Monday 1 February 2010

What is Aikido?

When I went to Japan in 2007, I learned that one must find one’s own way in Aikido, regardless of style, affiliation, or teacher. Two teachers confirmed this, one ancient (85), and one relatively modern (53), each separately affirming what the other said without any collusion and without ever having met. I did not ask them a direct question, but they seemed to know what I was looking for.

Now it makes much more sense than it did at the time – I seem to learn the important things by a sort of slow release process, in contrast with my cultural disposition and desire for everything right now. My own few students are always (the few that I have) asking questions about things that they will not be able to understand for a while, but this seems too patronising to say to them, so I try my best to answer their questions in the full knowledge that it won’t help them. When they do understand, they will not even remember what I said.

Aikido is made up of two elements, and not three, as is commonly supposed in translation – ai-ki-do. It is ‘aiki – do’. The two elements are confusingly both separate and unified simultaneously. They are not, in the language beloved of sociologists and psychobabblists ‘interdependent’, or ‘symbiotic’, or any other pseudo- scientific or pseudo-ancient term.

In a sense, the way that the terms have been used from 1969 onwards pretty much sum up the history of Aikido. While O Sensei wasn’t much bothered about what it was called, he agreed to settle on the name Aikido - it seemed reasonable at the time.

At the time of the big schism - two guys arguing about the one thing - the agreement was to go their separate ways with their separate understanding. The ai – ki – do side, almost sounding like the tapping of a sculptor wielding a chisel, was castigated by the other ki side as being stiff and unyielding. The ki side talked about aikido as soft, smooth and flowing, and this seemed so ethereal to the other side that as realists, with the true blood connection, they had to question its authenticity. What developed subsequently was a marketing war, and as we know some you win, some you lose.

But aiki was really the thing, but only one could use the term and you had to practice for ever before anyone would reveal it to you. The ki crowd were teaching aiki too, but they called it ki, because it was different? Again you had to practice for ever to understand it, because it was claimed that no one could understand it?
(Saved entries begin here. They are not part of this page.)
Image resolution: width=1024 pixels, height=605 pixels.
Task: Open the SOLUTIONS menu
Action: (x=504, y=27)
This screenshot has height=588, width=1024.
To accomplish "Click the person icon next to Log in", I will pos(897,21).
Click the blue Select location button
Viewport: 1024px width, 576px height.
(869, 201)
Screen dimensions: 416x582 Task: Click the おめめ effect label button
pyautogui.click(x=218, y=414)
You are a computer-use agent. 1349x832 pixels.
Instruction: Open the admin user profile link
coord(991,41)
(As a side note, we now know that aiki was being taught by other schools not connected to Aikido, so there’s really no foundation for treating it as exclusively the possession of anyone style within Aikido)
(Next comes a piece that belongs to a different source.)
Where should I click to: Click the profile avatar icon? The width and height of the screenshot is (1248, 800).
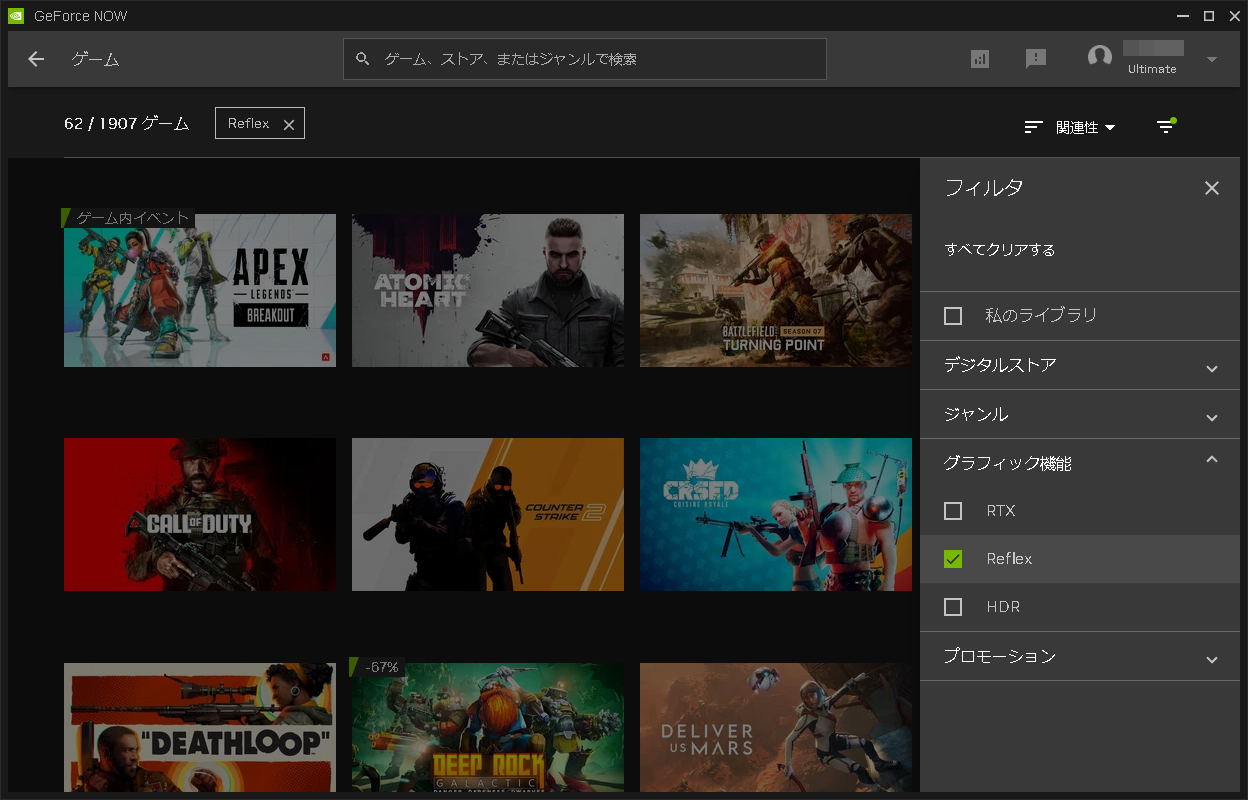(1098, 57)
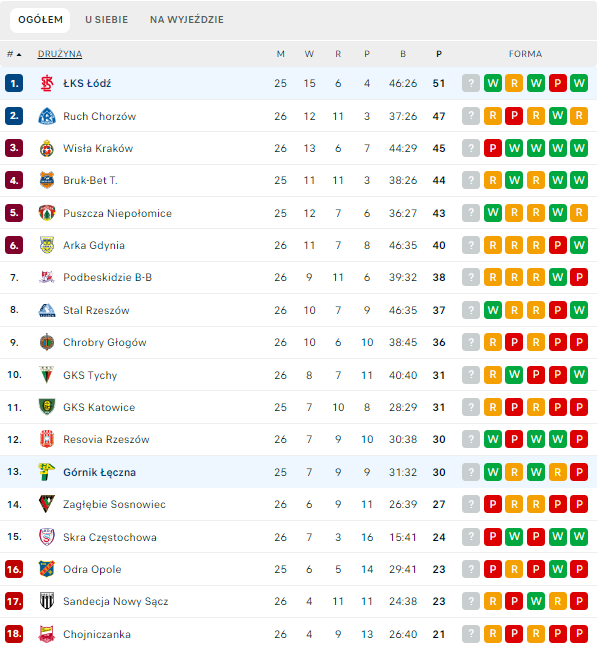The image size is (600, 651).
Task: Switch to the U SIEBIE tab
Action: pos(107,20)
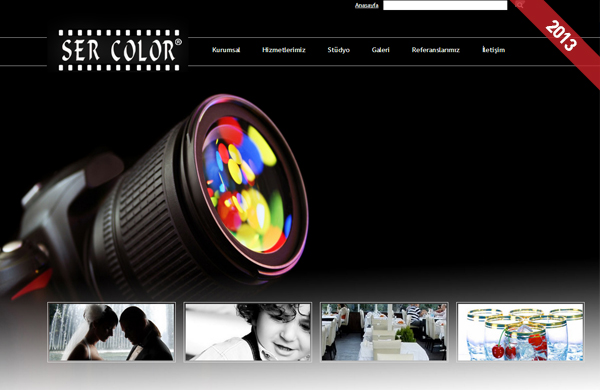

So there you have it, the over simplified history of Aikido: two groups of people arguing about the same thing, which neither could understand, and even if they did, were not going to tell anyone about it unless they knew them for at least a whole lifetime. And people wonder why no one takes Aikido seriously!


Aiki, although the subject of infinitely variable definitions, can be broadly and inadequately defined as unifying ones energy or intent with that of one’s partner within the framework of prescribed forms. When sufficiently aiki adept at those forms, then one is able to practice at the level of Takemuse Aiki, or spontaneous creation of technique - the implicit assumption being that if one can internalise the principles contained within the kata, then there is no technique, no posture and no mind. This can lead, or at least put one in the right direction to, the ‘way’, wherein one can find both the source and reason for existence.

Teachers cannot give this to their students, but can act as guides for students to find it within themselves. Not all teachers are able do this and some that can purposely withhold it in order to keep their dojos or organisations full. With aiki, quality is the keyword, and not quantity. In order to teach it effectively, it requires considerable one-to-one input from a teacher. This naturally obviates against large classes.

The principle of Sho-Ha-Ri inevitably entails students moving on and starting up on their own. Teachers that are unable to guide their students in the aiki way are often heard espousing the value of basics ad-nauseum. They are like builders who can only construct foundations, but not houses, or like a music teacher that refuses to go beyond the basic scales and exercises – their students will never make music of their own.

The do element is a highly subjective one. It is one’s life, and although linked to Aikido, in the sense that Aikido can help prepare one to find one’s way in terms of helping to develop an aiki sensibility, Aikido is not one’s life. For some the opposite may be true, but that is a type of attachment and is placing the cart before the horse.

The aiki forms, or techniques designed to elicit aiki skills, are a kind of objective correlative. They reflect one’s subjective condition or mind. In the same way that a teacher of calligraphy can tell a students condition by their brush work, or a Zen teacher by someone’s posture, an accomplished Aikido teacher can see more than just a shihonage.

The aiki element is where a teacher can help as a guide; the do element is where the student is on their own working with the teacher within. An insightful teacher understands when the two diverge and can marvel at the wonder of human nature.